(Beginning of GIVEN ENTRIES)

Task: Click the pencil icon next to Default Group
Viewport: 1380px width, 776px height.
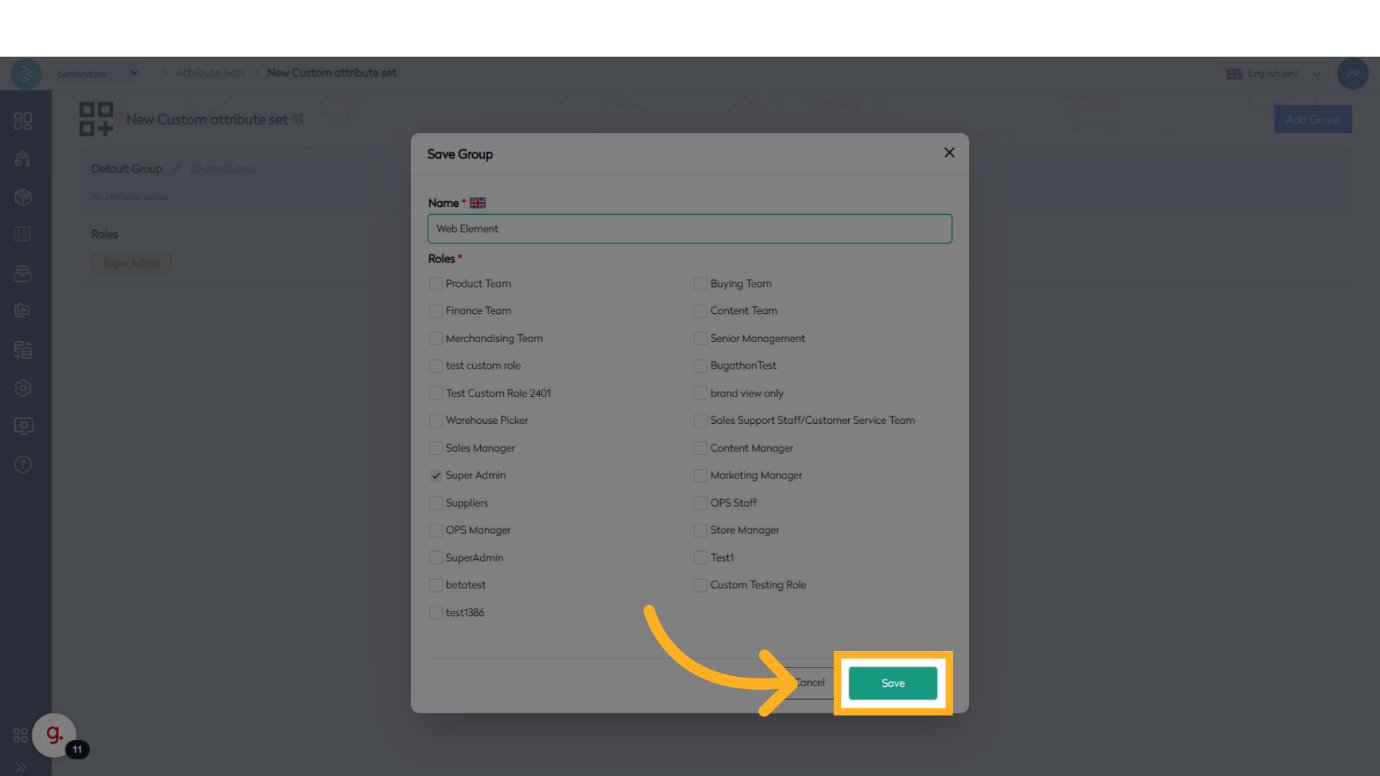Action: click(x=177, y=169)
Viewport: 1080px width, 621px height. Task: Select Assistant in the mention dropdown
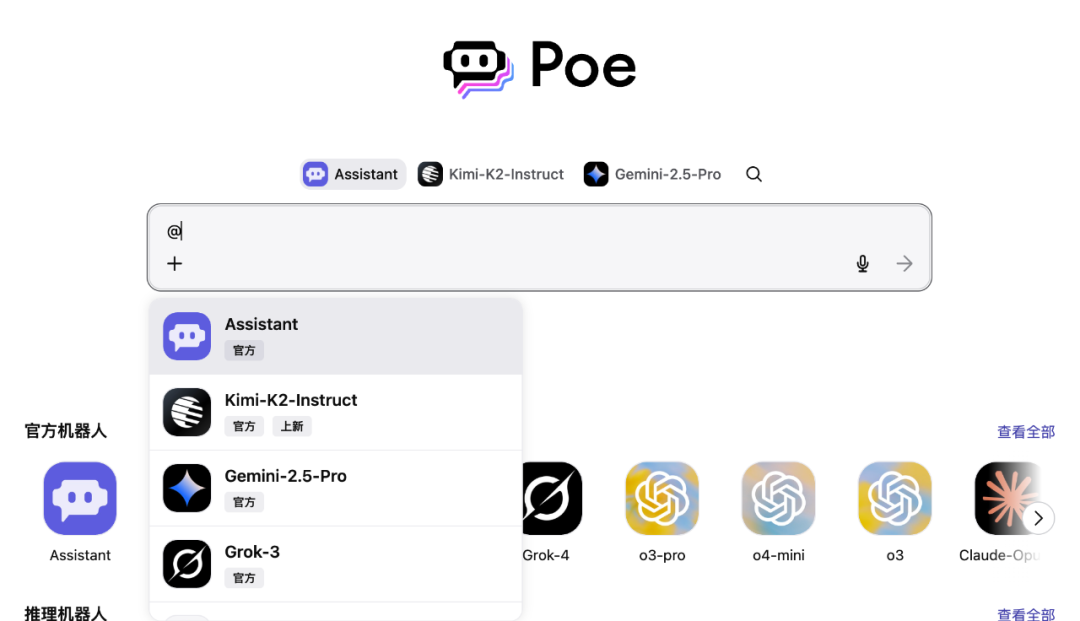pos(335,337)
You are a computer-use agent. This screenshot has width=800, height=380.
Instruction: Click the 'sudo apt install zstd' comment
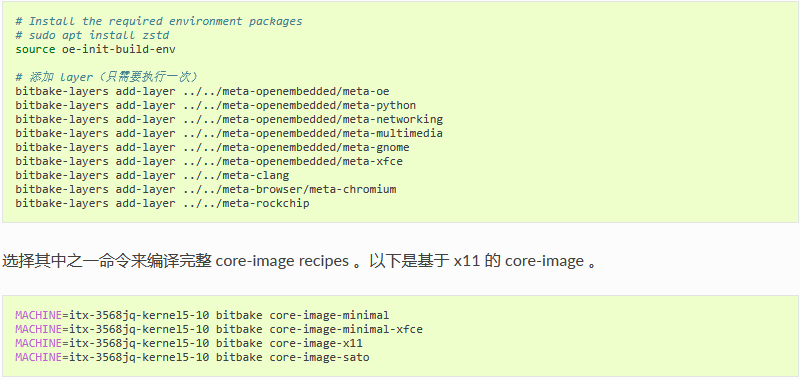coord(92,35)
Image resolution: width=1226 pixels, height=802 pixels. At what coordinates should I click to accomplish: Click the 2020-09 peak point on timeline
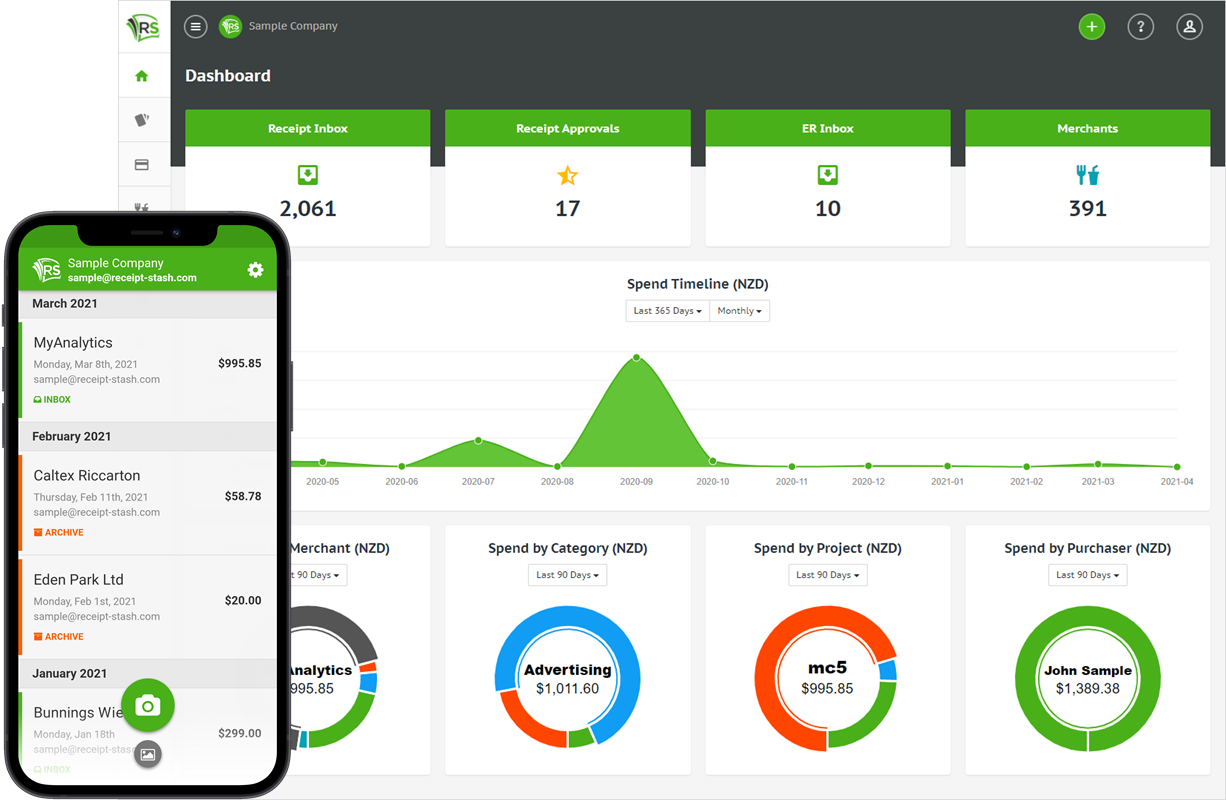point(636,357)
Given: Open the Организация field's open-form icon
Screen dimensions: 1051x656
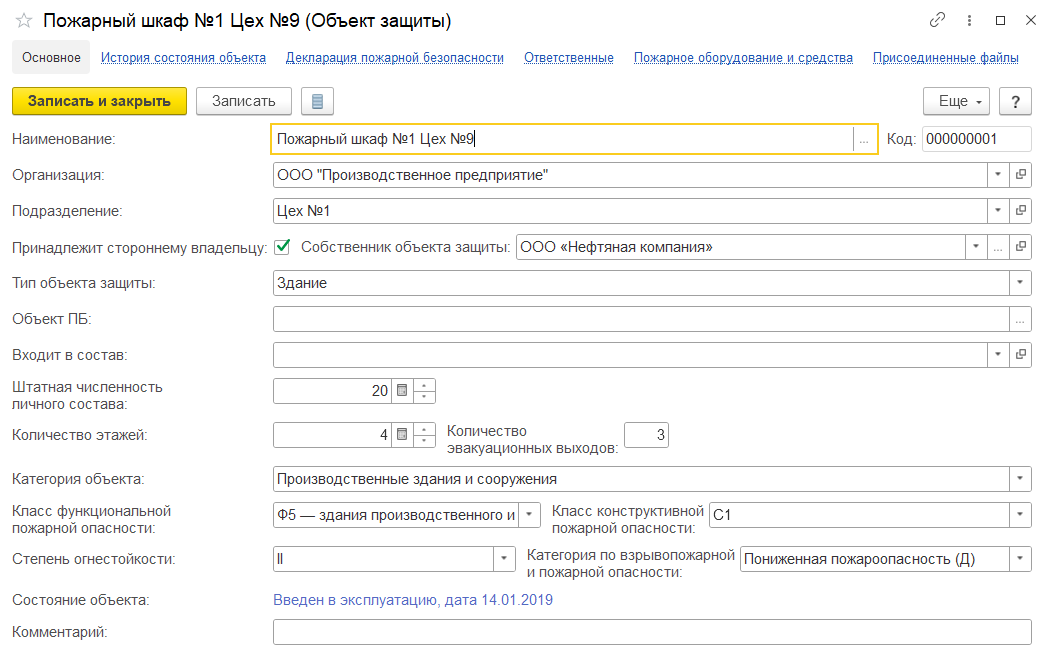Looking at the screenshot, I should tap(1021, 175).
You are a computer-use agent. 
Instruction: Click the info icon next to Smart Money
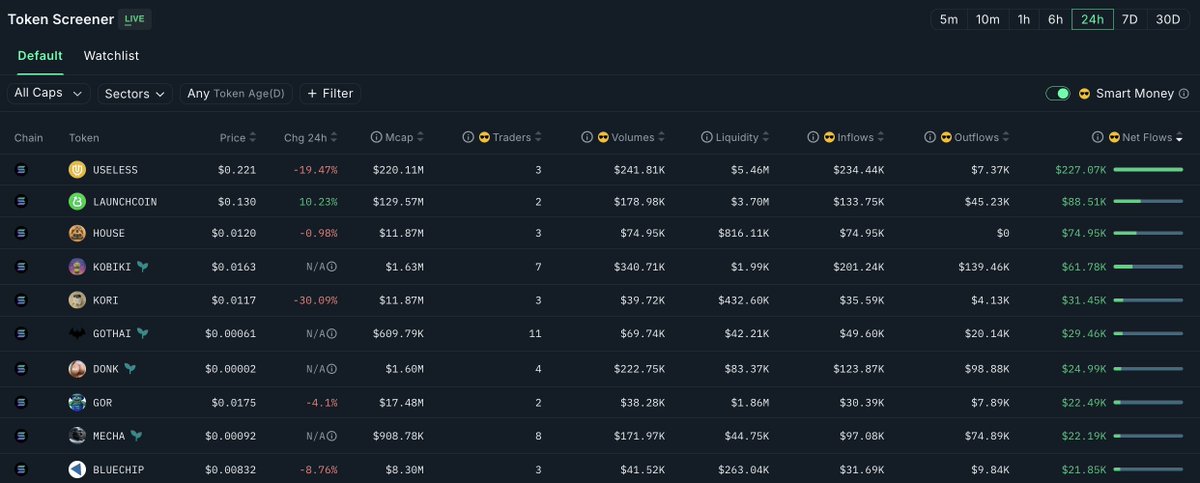[x=1184, y=94]
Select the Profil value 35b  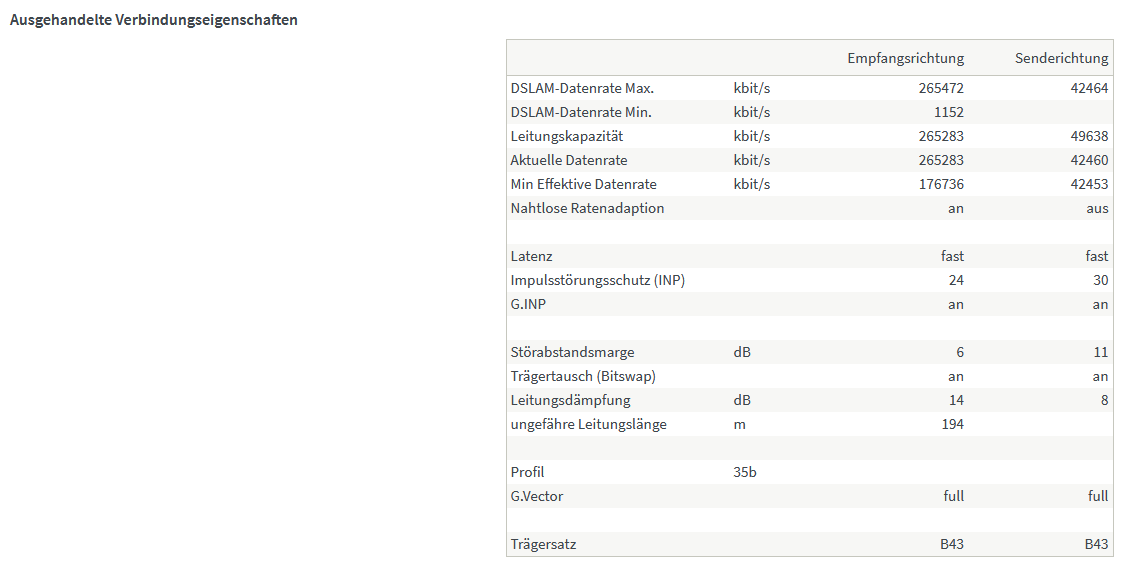click(x=745, y=472)

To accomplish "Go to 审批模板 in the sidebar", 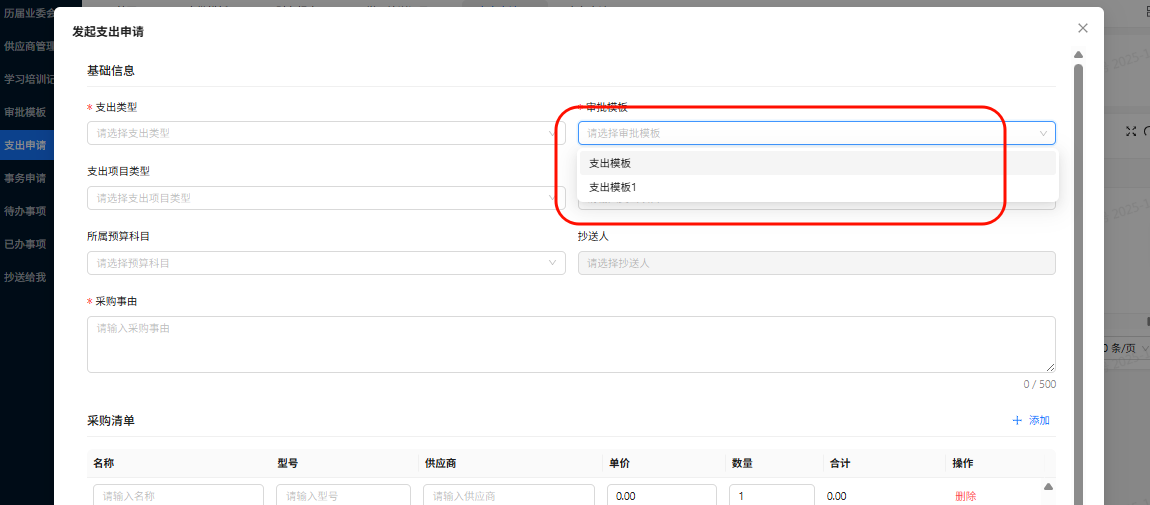I will coord(25,112).
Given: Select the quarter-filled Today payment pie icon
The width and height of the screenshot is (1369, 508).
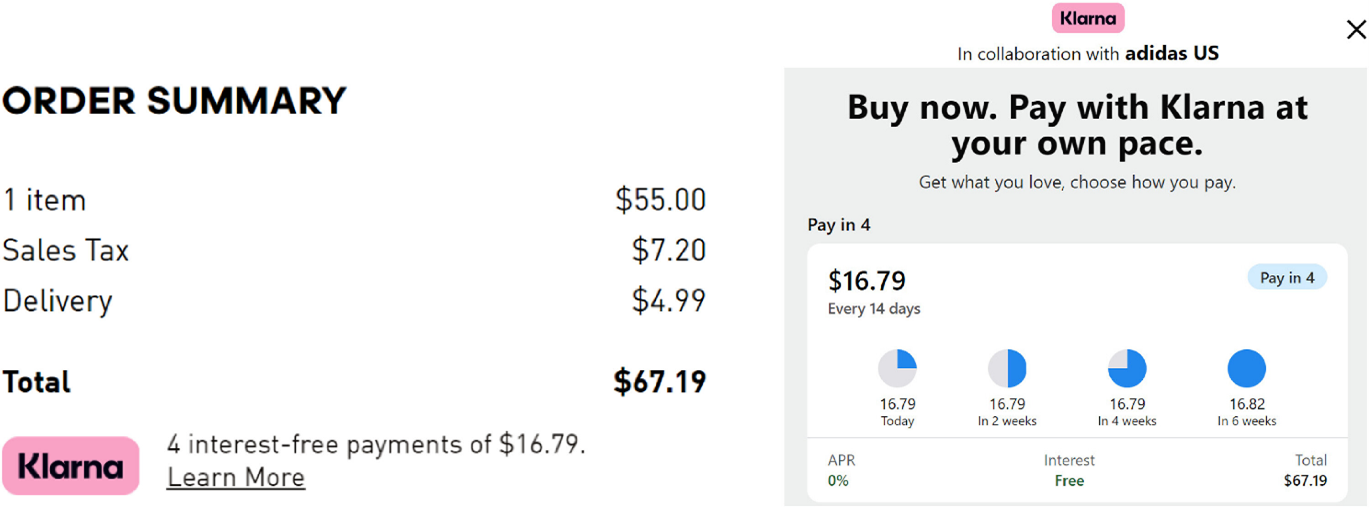Looking at the screenshot, I should point(897,369).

(End of GIVEN ENTRIES)

## [WHAT THIS TASK INVOLVES]
Beginning at the line with "Given: Select the", reproduce each line exactly through the last line of the records above, with pictures left out.

## [WRITTEN REPLY]
Given: Select the quarter-filled Today payment pie icon
The width and height of the screenshot is (1369, 508).
Looking at the screenshot, I should point(897,369).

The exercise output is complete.